What is being asked
Return copies of the lines below that mention "Tick".

Input for this task
%%
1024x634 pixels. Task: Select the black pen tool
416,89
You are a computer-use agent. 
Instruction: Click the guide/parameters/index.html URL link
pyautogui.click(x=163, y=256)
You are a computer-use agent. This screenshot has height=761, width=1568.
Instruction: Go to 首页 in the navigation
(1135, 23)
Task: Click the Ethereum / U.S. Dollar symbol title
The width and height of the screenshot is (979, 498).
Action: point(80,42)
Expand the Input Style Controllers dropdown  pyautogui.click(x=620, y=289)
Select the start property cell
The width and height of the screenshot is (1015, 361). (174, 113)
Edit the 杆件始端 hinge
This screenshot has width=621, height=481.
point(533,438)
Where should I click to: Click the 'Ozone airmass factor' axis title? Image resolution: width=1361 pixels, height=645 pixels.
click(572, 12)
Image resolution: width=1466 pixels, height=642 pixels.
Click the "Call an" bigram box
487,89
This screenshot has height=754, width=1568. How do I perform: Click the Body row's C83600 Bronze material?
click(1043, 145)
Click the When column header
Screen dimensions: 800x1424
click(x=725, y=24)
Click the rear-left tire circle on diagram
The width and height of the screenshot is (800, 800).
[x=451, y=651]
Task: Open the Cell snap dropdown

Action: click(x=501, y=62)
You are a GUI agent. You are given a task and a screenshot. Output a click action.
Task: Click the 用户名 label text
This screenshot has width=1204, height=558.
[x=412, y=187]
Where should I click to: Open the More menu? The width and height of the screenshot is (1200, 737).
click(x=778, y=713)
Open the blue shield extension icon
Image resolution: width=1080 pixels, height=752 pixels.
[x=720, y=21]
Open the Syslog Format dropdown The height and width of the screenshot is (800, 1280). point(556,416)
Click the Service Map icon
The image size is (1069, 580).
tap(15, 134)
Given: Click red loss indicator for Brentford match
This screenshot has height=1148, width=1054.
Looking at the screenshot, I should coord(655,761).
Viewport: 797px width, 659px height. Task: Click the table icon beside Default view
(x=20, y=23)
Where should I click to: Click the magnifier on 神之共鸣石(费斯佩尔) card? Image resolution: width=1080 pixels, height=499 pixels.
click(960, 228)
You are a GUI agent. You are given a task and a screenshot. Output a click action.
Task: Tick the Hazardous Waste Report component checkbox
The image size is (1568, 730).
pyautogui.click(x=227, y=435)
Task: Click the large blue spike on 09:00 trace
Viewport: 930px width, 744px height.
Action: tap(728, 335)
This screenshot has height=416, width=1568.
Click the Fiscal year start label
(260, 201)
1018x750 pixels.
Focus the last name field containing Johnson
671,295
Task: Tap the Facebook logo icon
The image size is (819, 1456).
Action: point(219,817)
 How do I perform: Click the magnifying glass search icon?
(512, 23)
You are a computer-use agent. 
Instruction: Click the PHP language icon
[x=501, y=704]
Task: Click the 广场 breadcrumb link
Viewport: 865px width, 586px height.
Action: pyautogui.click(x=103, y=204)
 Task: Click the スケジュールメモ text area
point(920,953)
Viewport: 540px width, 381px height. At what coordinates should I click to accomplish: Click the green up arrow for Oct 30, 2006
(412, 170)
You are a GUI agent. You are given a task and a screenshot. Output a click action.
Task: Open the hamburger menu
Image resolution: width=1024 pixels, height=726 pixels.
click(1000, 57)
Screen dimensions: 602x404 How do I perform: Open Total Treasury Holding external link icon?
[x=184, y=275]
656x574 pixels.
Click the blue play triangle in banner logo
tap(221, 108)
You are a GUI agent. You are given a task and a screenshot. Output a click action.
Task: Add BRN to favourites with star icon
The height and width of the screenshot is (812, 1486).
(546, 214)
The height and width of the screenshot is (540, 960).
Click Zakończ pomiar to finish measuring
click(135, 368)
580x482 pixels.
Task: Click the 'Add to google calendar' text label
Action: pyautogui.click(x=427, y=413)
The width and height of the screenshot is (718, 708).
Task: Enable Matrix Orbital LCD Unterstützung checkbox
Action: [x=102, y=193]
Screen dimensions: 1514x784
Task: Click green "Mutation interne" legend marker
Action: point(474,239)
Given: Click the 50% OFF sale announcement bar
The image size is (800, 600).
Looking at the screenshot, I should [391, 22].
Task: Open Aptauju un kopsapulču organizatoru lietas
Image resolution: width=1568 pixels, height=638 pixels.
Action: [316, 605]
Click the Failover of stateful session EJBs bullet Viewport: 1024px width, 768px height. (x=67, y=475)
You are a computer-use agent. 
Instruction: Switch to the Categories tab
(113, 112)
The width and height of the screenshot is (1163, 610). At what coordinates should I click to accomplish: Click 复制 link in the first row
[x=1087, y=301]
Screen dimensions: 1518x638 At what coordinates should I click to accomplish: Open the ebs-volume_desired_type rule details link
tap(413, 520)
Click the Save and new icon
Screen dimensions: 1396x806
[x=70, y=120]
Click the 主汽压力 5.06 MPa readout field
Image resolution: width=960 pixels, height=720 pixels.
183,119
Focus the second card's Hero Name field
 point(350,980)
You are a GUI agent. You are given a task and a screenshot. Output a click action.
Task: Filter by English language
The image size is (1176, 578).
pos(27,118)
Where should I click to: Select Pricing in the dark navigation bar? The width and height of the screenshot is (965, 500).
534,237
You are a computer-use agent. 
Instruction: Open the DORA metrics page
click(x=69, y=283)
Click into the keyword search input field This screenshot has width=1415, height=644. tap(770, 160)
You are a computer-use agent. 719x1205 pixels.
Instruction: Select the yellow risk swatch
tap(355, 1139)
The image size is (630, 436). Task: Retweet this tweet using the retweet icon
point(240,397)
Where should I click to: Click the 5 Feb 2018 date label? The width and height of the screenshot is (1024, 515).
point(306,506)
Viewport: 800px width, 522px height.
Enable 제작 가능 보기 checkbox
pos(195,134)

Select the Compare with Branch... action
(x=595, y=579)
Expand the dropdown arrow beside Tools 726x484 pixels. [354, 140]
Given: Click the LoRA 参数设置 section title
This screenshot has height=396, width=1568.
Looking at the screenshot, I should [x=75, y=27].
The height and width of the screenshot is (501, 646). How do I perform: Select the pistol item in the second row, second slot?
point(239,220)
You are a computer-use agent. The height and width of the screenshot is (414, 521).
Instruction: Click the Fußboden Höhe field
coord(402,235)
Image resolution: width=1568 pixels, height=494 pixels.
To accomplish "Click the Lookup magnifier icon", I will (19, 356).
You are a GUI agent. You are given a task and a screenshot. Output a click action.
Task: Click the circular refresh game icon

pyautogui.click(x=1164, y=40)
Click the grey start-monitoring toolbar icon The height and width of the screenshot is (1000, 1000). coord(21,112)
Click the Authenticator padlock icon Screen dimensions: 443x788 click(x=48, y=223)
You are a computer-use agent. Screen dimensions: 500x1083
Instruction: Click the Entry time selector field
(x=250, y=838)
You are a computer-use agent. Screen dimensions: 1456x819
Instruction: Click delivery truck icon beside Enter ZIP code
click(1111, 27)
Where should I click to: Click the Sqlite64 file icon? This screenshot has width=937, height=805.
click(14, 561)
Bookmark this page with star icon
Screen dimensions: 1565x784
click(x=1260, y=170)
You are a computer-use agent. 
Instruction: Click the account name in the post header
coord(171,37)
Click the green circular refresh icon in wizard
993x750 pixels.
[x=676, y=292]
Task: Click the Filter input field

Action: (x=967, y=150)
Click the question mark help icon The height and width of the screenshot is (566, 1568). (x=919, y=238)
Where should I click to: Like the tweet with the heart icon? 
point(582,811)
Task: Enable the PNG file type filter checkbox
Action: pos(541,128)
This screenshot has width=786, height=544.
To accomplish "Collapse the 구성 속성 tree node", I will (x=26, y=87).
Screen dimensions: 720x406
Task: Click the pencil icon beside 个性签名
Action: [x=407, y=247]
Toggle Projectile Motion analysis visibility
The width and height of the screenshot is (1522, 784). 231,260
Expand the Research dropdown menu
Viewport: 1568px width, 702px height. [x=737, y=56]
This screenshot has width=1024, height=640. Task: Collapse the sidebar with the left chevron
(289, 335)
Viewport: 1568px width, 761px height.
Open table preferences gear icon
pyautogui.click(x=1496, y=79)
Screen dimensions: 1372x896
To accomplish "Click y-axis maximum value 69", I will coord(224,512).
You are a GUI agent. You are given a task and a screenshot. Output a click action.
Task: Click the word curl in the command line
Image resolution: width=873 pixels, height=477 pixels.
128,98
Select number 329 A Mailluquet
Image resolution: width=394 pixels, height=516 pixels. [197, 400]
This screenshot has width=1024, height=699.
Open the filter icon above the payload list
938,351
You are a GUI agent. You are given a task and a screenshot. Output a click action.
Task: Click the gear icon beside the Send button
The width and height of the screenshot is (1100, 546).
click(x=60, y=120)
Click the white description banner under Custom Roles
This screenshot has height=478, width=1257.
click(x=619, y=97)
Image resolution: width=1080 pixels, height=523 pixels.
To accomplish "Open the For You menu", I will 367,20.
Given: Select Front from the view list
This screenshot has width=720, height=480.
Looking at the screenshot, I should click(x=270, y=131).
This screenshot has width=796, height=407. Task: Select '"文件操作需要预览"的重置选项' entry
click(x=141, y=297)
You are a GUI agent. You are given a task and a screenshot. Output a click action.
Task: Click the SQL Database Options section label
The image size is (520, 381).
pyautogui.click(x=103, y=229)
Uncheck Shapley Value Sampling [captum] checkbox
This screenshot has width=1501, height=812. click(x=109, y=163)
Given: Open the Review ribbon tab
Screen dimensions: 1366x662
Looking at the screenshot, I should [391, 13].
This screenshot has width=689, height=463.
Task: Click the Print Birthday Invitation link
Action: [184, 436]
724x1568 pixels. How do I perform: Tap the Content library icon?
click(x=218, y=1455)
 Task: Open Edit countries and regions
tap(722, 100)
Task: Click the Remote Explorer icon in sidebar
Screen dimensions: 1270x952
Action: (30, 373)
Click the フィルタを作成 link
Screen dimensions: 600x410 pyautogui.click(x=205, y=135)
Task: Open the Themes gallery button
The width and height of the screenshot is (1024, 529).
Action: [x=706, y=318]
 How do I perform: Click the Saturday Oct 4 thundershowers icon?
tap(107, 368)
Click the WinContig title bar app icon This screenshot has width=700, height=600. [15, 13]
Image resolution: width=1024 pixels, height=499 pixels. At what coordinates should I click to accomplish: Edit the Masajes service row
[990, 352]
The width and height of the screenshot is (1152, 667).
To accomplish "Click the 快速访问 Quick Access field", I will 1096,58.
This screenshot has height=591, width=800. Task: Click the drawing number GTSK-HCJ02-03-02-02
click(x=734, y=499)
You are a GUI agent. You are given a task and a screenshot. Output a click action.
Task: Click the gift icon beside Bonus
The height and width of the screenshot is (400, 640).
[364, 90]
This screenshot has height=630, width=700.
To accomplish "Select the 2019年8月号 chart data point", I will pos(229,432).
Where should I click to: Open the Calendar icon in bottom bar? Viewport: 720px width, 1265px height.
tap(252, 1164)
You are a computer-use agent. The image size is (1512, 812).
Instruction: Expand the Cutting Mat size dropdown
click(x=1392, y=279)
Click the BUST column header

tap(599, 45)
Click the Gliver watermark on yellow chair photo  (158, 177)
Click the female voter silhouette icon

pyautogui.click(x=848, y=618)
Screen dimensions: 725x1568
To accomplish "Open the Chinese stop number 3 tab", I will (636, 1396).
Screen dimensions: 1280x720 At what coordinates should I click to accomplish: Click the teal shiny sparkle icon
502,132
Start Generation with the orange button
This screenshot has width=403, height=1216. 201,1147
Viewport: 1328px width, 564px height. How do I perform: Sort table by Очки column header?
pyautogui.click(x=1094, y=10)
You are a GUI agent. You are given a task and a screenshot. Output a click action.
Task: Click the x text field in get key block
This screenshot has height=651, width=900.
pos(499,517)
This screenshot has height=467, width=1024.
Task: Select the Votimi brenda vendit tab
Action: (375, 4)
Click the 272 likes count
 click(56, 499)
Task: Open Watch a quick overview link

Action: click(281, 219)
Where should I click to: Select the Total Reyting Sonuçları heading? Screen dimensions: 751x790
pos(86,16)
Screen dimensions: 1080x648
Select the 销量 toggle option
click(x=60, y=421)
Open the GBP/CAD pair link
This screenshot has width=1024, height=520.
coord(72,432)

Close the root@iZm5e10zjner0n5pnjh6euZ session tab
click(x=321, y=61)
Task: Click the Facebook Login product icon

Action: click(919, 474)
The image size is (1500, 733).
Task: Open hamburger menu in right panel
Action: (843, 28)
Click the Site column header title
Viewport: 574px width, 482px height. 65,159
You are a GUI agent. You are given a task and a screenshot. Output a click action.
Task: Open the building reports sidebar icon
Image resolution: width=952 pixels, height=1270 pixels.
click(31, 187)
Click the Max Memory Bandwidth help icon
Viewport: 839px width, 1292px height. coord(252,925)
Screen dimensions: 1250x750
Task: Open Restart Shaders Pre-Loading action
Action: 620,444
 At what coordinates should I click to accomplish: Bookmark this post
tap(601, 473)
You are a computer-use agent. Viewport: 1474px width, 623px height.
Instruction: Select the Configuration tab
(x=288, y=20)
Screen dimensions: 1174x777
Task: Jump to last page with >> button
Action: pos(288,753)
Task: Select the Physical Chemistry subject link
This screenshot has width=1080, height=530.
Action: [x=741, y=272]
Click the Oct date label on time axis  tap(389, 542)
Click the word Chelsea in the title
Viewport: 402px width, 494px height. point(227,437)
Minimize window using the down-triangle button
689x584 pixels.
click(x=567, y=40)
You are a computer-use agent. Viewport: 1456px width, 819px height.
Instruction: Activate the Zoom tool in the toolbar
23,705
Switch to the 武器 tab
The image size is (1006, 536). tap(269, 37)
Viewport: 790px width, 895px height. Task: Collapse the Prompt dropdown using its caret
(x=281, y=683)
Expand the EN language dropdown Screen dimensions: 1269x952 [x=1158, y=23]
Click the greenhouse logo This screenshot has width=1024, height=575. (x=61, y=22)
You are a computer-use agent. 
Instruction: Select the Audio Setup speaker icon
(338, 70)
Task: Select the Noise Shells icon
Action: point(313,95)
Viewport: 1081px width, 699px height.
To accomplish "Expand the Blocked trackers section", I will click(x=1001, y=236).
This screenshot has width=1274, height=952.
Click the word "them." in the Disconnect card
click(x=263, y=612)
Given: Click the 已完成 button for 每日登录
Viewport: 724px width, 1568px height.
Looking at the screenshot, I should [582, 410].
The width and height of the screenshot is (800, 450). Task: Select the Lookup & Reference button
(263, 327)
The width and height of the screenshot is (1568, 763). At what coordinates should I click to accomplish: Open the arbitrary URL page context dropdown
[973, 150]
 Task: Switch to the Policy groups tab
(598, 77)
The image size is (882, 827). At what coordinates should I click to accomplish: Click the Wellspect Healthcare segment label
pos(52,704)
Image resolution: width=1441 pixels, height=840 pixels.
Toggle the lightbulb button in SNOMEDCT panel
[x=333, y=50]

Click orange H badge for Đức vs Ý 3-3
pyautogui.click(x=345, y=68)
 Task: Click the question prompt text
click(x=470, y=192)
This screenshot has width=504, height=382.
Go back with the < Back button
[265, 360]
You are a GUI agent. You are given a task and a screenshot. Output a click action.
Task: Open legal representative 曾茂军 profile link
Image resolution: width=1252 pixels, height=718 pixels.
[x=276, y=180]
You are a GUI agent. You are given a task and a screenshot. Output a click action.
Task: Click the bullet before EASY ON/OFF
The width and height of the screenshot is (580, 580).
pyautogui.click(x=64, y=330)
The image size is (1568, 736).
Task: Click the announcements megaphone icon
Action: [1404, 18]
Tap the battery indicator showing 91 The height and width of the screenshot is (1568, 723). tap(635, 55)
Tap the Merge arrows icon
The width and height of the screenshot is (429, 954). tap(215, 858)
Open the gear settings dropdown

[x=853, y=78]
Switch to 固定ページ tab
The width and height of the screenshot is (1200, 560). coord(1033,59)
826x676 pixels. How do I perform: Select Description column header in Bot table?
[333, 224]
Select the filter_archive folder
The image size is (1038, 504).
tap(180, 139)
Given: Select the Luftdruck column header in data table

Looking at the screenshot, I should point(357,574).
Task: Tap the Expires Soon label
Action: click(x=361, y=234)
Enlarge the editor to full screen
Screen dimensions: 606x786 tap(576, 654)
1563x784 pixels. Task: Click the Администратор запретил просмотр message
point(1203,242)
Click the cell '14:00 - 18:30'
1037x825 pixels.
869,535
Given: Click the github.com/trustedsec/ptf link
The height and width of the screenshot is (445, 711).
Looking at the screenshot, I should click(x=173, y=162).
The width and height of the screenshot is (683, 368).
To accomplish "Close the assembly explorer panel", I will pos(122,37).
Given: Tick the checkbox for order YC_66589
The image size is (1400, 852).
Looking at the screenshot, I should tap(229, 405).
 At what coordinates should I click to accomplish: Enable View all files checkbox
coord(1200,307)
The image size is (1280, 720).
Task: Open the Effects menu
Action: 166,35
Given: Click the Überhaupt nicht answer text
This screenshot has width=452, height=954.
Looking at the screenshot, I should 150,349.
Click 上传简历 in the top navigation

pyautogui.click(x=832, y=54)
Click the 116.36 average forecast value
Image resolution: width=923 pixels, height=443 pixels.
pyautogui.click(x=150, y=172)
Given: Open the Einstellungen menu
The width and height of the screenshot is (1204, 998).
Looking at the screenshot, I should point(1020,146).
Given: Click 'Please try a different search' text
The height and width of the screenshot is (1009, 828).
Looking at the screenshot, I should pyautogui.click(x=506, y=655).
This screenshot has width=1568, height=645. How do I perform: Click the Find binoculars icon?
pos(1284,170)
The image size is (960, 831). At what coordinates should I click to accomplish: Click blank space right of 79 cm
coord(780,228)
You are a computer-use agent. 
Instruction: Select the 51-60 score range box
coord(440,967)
%%
Answer section
Task: Tick the Hazardous Waste Report component checkbox
Given: Tick the checkbox for order YC_66589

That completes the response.